((

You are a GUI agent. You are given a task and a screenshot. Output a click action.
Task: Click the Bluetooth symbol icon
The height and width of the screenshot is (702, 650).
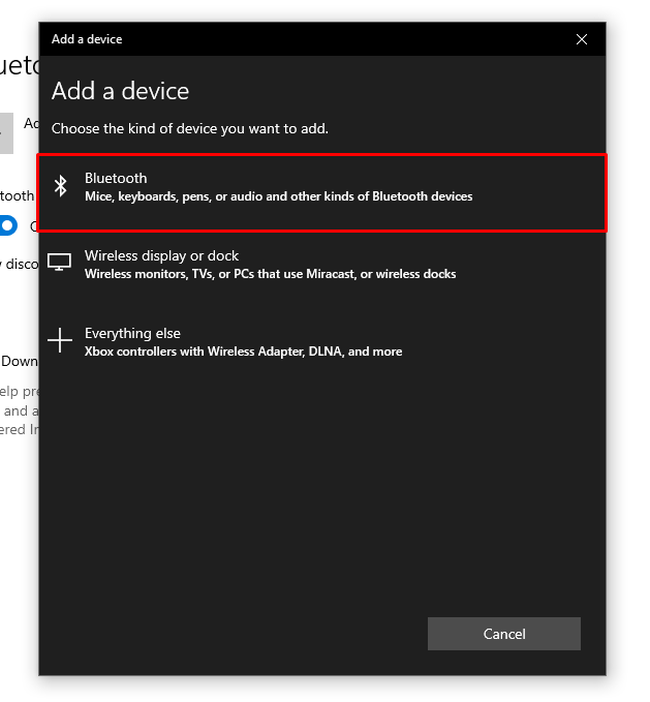(61, 186)
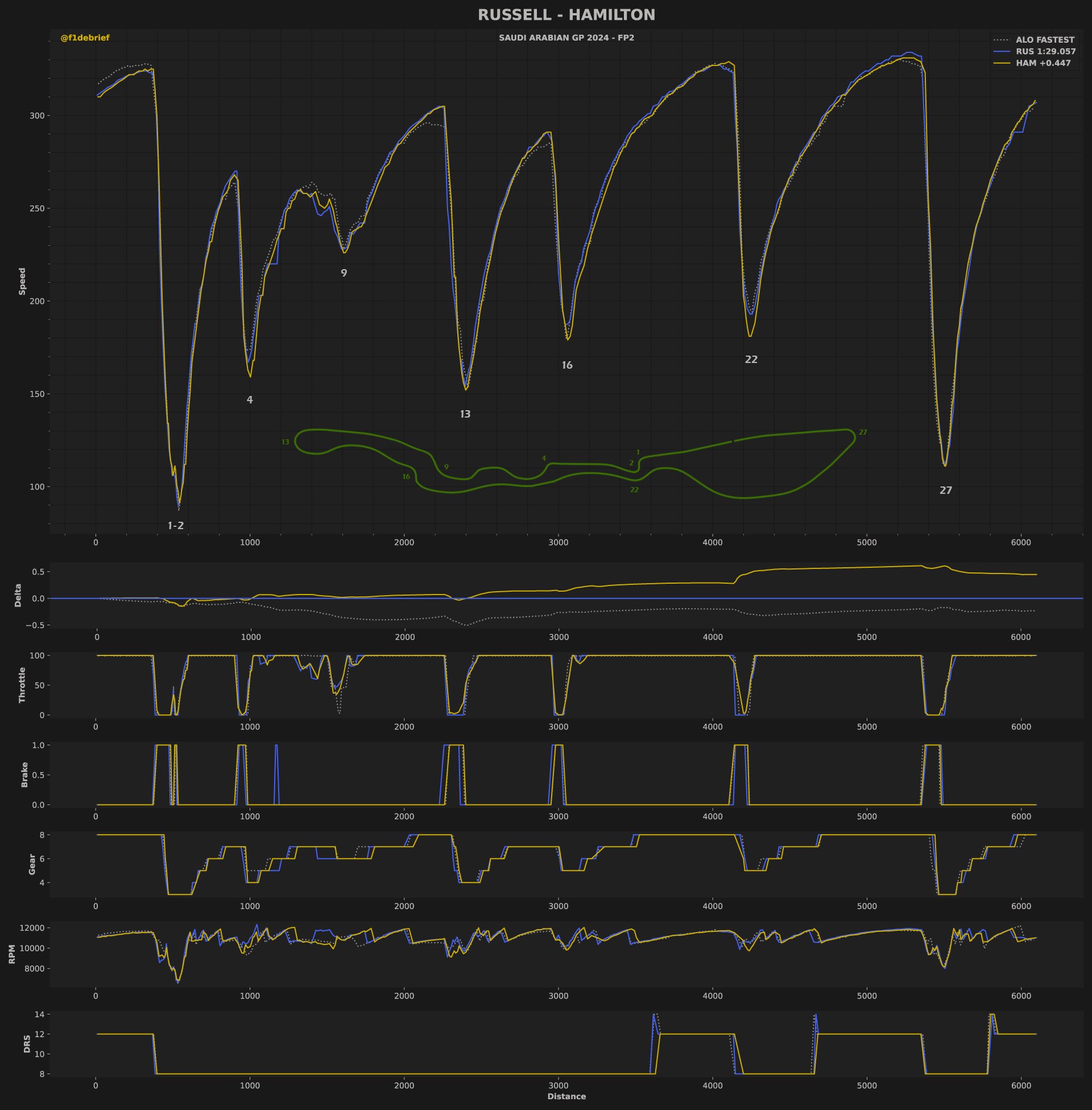
Task: Click RUS 1:29.057 legend entry
Action: [1045, 52]
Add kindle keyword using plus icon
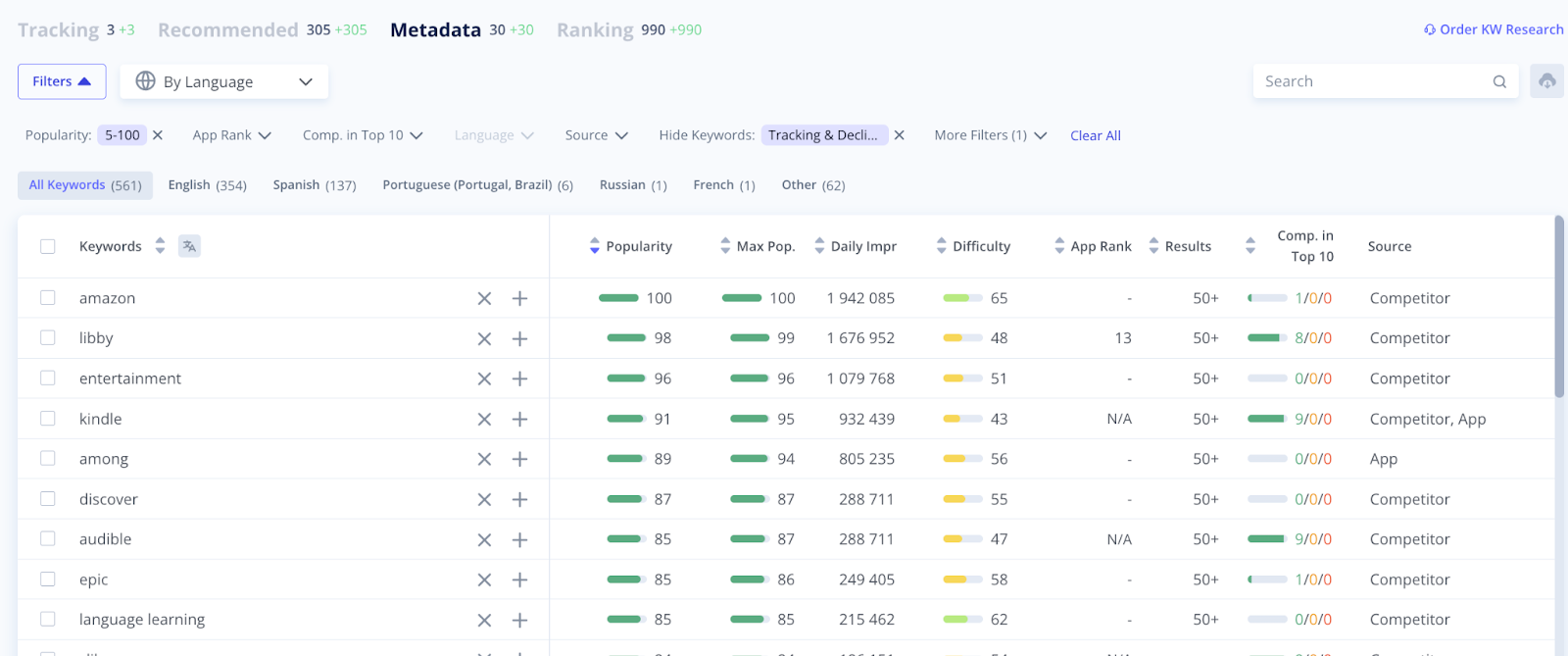This screenshot has width=1568, height=656. tap(519, 419)
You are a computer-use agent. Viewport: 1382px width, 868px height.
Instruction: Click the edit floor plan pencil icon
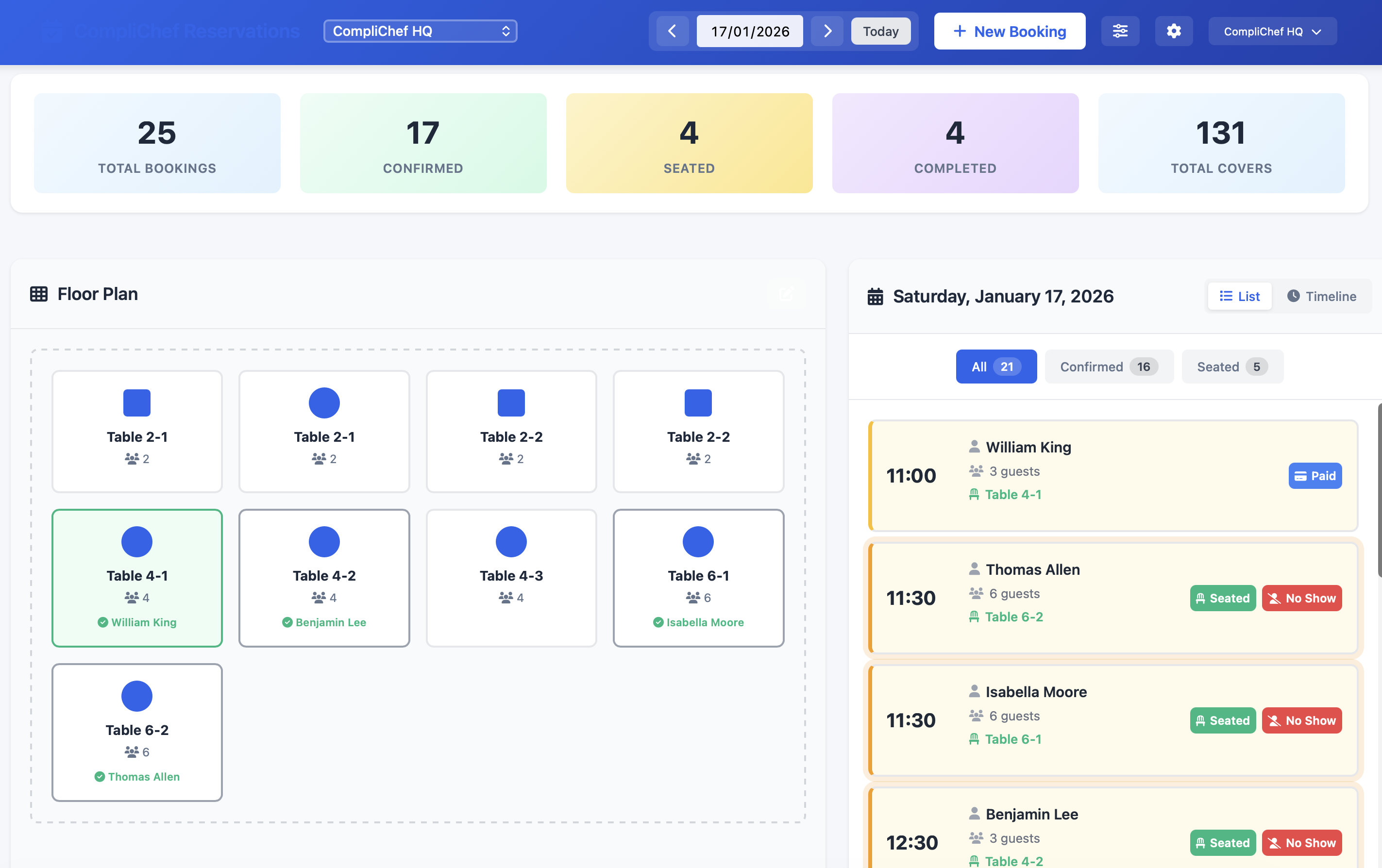[x=786, y=294]
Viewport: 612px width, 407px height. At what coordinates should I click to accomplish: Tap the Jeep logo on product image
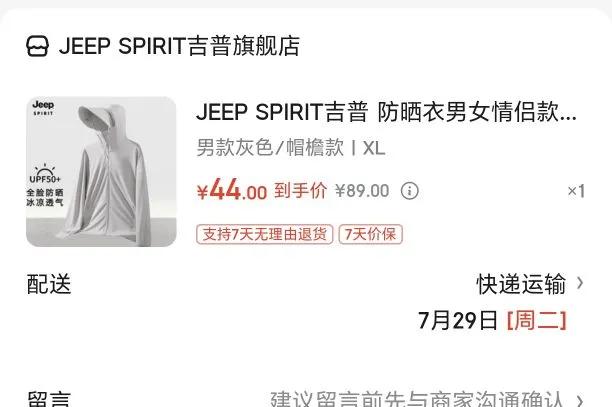click(43, 107)
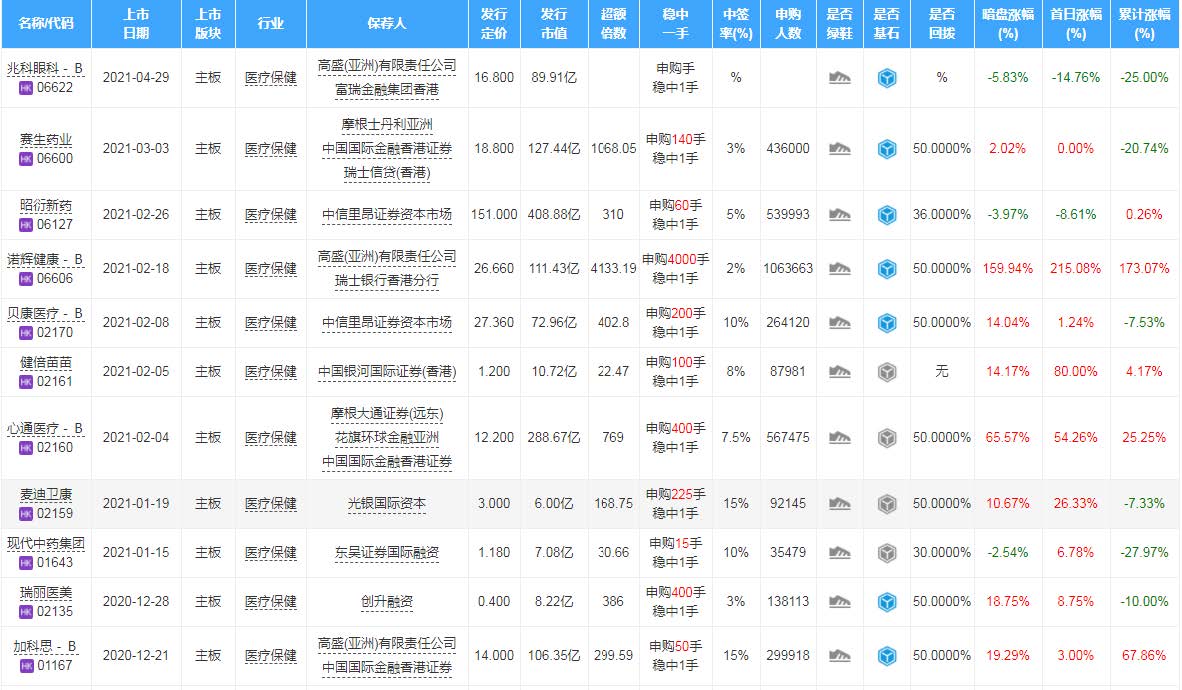Click the 首日涨幅(%) column header
Image resolution: width=1182 pixels, height=690 pixels.
pyautogui.click(x=1074, y=24)
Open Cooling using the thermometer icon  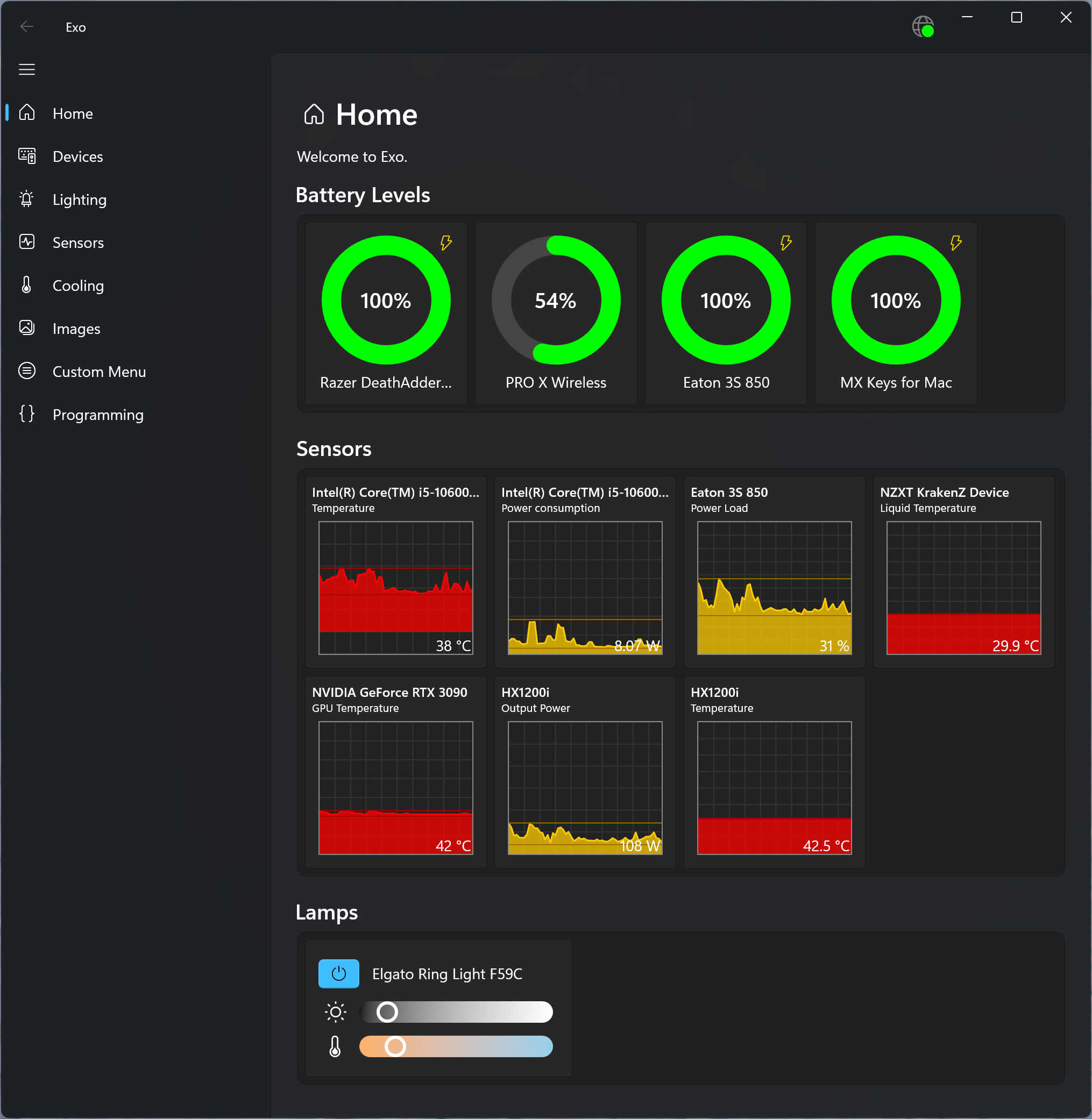coord(27,285)
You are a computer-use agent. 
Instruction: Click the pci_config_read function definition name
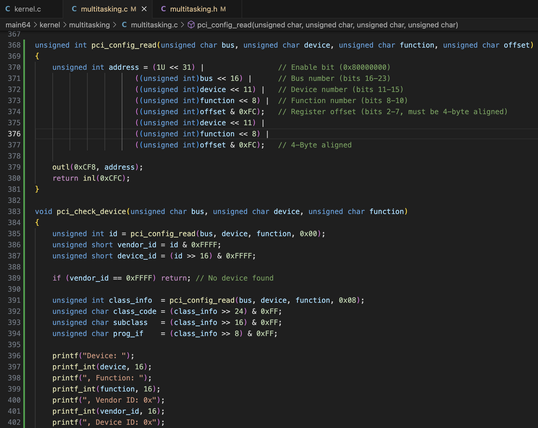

))

Given exercise - Show each line of the data above that contains the word "Viewport", treating uppercase and lowercase as different.

Solved problem -
You are a computer-use agent. Viewport: 1382px width, 868px height.
Viewport: 612px width, 407px height. At what coordinates should I click to accomplish: Tap the Jeep logo on product image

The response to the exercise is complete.